The main differences of the installation:
- in the technological scheme there is no distillation column and fired tube furnace. The indicated feature of the hardware design of the process of processing hydrocarbon raw materials into motor fuel greatly simplifies the operation of the installation. The maximum effect is achieved when using this installation at remote fields and pumping stations, oil trunk pipelines, remote from the refinery;
- the absence of direct fire heating of raw materials and low working overpressure in the apparatus virtually eliminates emergency situations with the ignition of raw materials, destruction of equipment and reduces the environmental risk of release into the environment;
- low cost of processing.

 To obtain fuel fractions, a unified module with a nominal raw material productivity of 100,000 tons per year is used. The minimum and maximum productivity, respectively, are 30,000 and 120,000 tons per year.

Sources of information
1. G.A. Lastovkin et al. Refinery Handbook. 1986 year

 2. S.P. Pavlova et al. “Field processing of gas condensates and production of motor fuels. A review series. Preparation and processing of gas condensate”. Issue 3. VNIIEGAZprom. 1982 g.

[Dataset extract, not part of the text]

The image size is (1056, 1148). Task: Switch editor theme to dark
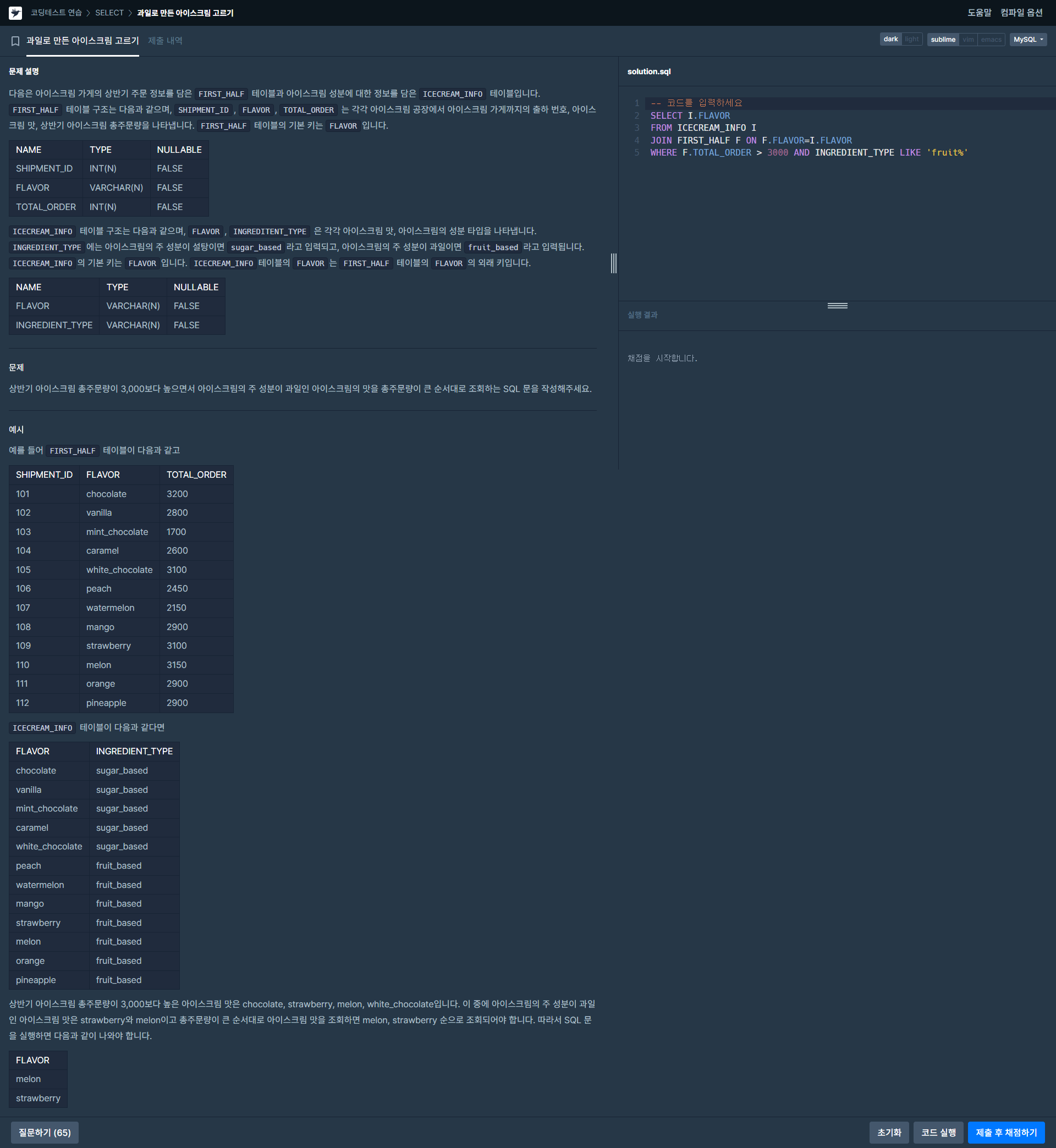point(890,40)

 3. A. V. Frolov and others. The scheme for producing diesel fuel at the Surgut ZSK. Gas industry, 1. 1987

 4. Express information "Distillation of oil and petrochemistry", 1980. 14. VNII-ENEFTEKHIM.

Claims (3)

1. The method of distillation of hydrocarbon feedstock, including its heating, evaporation and separation into vapor and liquid phases, characterized in that the vapor phase is superheated 30-50 ^o C above the temperature of the liquid phase and fed into the lower zone of the contact evaporator in the volume of the liquid phase, as a stripping agent, the vapor phase from the contact evaporator is condensed and removed as the target product, the liquid phase is introduced into the vapor volume of the contact evaporator in the form of small drops and jets in countercurrent to the vapor phase, the gasoline fraction is distilled from the feedstock during replenishment of the contact evaporator, stopping the supply of raw materials, upon receipt of diesel fuel, the topped residue is circulated through a steam heater, a phase separator, superheated vapors of the target product (diesel fuel) are sent to evaporate the residue (boiler-furnace fuel) to the contact evaporator, when the temperature of the residue 250 is reached -300 ^o C, include a vacuum-generating unit, the remainder (boiler oil) is drained from the separation compartment of the evaporator, into which the remainder from the contact compartment of the evaporator is supplied They are driven by a jet pump with simultaneous additional stripping of the residue from the diesel fraction.  2. The method according to p. 1, characterized in that the working fluid in the ejector vacuum-generating installation is a selected fraction.  3. The method according to p. 1, characterized in that during the distillation of hydrocarbons into two target products, the technological process is carried out continuously.